Elsevier

Pattern Recognition

Volume 124, April 2022, 108433
Pattern Recognition

Combining embedding-based and symbol-based methods for entity alignment

https://doi.org/10.1016/j.patcog.2021.108433Get rights and content

Highlights

  • We propose a two-stage framework for entity alignment from the perspective of combining the advantages of both symbol-based and embedding-based methods.

  • A series of symbol-based methods are adopted to align the relation pairs in stage I.

  • Symbol-based methods and a hybrid embedding model are combined to match the entity pairs in stage II.

  • Experimental results from real-word datasets demonstrate that our proposed method is effective.
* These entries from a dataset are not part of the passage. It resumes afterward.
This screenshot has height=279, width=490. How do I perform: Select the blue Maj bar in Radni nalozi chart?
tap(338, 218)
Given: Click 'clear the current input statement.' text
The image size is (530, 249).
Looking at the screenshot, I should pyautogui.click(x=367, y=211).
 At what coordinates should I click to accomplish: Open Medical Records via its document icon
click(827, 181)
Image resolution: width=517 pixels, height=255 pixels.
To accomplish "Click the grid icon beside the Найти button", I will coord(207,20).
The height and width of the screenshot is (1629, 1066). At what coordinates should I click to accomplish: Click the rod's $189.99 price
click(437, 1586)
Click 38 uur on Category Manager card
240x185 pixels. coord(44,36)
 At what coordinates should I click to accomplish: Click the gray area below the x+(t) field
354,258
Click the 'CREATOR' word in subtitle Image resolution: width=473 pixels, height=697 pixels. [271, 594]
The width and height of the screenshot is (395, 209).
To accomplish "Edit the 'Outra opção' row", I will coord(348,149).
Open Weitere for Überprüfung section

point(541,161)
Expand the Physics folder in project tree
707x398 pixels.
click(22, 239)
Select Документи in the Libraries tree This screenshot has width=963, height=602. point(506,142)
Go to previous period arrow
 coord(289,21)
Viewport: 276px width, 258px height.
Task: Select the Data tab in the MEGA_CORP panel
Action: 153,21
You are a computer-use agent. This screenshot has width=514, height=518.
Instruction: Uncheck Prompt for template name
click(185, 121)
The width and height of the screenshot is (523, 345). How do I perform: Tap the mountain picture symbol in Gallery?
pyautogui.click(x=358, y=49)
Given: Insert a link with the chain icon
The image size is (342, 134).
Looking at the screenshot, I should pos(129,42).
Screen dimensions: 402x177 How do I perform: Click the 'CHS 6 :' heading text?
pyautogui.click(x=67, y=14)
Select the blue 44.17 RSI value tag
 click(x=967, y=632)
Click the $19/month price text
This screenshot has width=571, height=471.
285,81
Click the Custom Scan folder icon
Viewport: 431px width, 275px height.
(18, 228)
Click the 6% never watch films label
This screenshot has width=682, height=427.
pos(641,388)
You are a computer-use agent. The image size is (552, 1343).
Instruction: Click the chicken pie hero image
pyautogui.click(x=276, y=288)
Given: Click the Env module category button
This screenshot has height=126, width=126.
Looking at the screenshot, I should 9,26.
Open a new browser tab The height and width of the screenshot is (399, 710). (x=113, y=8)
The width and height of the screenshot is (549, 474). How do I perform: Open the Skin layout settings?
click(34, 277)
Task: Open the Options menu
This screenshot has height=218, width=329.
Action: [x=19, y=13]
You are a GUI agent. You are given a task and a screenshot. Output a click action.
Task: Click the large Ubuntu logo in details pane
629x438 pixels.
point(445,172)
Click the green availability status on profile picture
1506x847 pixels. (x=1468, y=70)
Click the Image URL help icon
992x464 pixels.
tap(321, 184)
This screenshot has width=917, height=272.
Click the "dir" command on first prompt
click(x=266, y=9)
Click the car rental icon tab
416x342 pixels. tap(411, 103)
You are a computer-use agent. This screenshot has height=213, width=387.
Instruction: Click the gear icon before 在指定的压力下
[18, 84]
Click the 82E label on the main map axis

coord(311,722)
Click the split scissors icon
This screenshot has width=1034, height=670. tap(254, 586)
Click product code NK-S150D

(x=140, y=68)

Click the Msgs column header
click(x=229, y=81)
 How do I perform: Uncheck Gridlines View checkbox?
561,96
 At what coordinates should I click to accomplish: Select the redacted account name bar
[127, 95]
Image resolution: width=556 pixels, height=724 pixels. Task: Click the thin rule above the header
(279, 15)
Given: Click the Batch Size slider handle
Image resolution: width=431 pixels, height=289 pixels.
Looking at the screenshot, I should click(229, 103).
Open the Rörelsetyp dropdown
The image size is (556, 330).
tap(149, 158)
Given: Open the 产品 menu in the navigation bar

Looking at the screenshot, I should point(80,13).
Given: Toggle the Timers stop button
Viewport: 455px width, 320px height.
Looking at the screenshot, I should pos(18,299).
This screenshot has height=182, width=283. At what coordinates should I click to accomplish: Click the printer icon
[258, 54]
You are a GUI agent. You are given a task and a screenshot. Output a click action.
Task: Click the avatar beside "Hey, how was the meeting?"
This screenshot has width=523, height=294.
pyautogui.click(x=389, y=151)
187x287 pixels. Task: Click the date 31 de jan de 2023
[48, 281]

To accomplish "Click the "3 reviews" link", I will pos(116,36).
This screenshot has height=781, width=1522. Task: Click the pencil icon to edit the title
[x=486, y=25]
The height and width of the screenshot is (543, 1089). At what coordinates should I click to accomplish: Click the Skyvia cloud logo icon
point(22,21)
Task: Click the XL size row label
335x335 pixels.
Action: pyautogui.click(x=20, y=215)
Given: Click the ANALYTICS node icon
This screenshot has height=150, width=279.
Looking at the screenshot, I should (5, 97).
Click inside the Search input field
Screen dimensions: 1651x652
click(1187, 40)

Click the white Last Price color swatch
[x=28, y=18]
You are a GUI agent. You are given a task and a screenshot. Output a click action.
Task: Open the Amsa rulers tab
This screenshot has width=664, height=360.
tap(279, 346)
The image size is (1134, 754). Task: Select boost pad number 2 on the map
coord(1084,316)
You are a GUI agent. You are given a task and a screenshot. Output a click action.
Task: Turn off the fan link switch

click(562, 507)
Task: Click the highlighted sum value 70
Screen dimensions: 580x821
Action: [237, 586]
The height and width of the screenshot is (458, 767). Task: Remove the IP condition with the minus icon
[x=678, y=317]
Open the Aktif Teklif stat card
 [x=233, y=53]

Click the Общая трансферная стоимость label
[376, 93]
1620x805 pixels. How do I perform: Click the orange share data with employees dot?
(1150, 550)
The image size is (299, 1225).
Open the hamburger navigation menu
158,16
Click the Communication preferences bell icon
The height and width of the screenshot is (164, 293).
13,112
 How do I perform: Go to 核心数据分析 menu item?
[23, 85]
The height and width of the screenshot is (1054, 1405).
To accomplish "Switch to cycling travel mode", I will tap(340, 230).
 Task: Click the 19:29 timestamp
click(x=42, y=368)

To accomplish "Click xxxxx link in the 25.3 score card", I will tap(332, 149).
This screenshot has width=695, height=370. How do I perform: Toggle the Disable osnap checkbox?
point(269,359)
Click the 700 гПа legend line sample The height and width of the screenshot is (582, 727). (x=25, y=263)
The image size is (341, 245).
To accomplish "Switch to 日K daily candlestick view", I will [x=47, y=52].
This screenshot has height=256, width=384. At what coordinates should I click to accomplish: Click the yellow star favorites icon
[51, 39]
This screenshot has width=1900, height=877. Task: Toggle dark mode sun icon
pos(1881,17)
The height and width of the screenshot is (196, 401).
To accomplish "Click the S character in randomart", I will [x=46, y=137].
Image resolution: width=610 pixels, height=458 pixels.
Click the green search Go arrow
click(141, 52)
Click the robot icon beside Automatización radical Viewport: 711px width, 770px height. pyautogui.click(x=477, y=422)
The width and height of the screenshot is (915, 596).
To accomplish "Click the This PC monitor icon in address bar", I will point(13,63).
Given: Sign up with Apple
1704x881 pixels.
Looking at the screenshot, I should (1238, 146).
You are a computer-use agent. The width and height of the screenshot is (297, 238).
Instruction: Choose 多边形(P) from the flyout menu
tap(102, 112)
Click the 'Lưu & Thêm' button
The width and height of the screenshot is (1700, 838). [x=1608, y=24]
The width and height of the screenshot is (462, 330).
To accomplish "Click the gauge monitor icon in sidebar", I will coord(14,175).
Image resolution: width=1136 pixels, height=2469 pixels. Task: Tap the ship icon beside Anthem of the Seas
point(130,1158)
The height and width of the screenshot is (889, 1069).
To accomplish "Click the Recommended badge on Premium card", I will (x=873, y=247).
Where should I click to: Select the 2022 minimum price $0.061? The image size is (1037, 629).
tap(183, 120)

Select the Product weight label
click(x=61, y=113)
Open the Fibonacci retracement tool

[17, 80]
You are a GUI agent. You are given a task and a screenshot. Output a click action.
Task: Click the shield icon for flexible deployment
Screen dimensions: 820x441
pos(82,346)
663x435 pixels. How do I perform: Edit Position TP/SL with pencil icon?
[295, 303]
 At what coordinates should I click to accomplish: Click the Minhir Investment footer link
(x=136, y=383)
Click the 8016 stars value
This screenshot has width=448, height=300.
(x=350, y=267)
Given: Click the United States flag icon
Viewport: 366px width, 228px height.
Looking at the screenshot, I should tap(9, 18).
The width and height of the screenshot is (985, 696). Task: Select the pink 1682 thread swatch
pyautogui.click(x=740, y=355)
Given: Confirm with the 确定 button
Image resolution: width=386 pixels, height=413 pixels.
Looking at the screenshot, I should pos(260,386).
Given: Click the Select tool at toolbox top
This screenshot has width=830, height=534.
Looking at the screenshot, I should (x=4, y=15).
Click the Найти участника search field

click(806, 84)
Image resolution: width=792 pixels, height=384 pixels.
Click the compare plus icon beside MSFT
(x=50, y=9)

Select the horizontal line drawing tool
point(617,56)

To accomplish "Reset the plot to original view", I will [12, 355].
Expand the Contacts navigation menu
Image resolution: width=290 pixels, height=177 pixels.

  • Ablation studies illustrate our proposed strategies are versatile and can also be applied to other embedding models.

Abstract

The objective of entity alignment is to judge whether entities refer to the same object in the real world. Methods for entity alignment can be grossly divided into two groups: conventional symbol-based entity alignment methods and embedding-based entity alignment methods. Both groups of methods have advantages and disadvantages (which are detailed in Section 1). Therefore, combining the advantages of both methods might be a promising strategy. However, to the best of our knowledge, only the RTEA algorithm that was proposed in our previous conference paper (Proceeding of Pacific Rim International Conference on Artificial Intelligence, pp. 162–175, 2019) utilizes this strategy for entity alignment. This manuscript is an extended version of that conference paper, in which an improved algorithm, namely, ESEA (combining embedding-based and symbol-based methods for entity alignment), is proposed based on the following steps. First, a novel method for combining embedding models with symbol-based models is proposed. Entities with high vector similarities are obtained through a hybrid embedding model, and the final aligned entity pairs are calculated via symbol-based methods. Second, a series of symbol-based methods, instead of only the edit distance method in the original version, are combined with embedding-based methods for relation alignment. Third, we combine symbol-based and embedding-based methods in a more complicated framework with the objective of better exploiting the advantages of both methods. The experimental results on real-world datasets demonstrate that the proposed method outperformed several state-of-the-art embedding-based entity alignment approaches and outperformed our previous RTEA method.

Graphical abstract

An example of fusing multiple financial knowledge graphs (KGs) from different sources. Through aligning and integrating multi-source heterogeneous data, we could observe that Jack Ma (also called Mr. Ma) is not only the principal founder of the Alibaba Group, but also a director of Softbank. Therefore, a more complete knowledge graph with rich information can be obtained, which is essential for applications such as financial search and financial question answering

Image, graphical abstract
  1. Download : Download high-res image (152KB)
  2. Download : Download full-size image
.

Introduction

Entity alignment refers to the recognition of whether an entity pair from different sources represent the same object in the real world [1]. It can facilitate the description, identification, and classification of the essential characteristics of objects, which is important for pattern recognition [2]. For example, in a financial knowledge graph (which is a directed graph of entities, e.g., Microsoft Corporation, and relations, e.g., leader of), financial data can be obtained in various ways, such as extraction from systems, purchase from a third party, and crawling from the Internet. Aligning and integrating these sources of information is essential for applications such as financial event prediction [3] and financial question answering [4].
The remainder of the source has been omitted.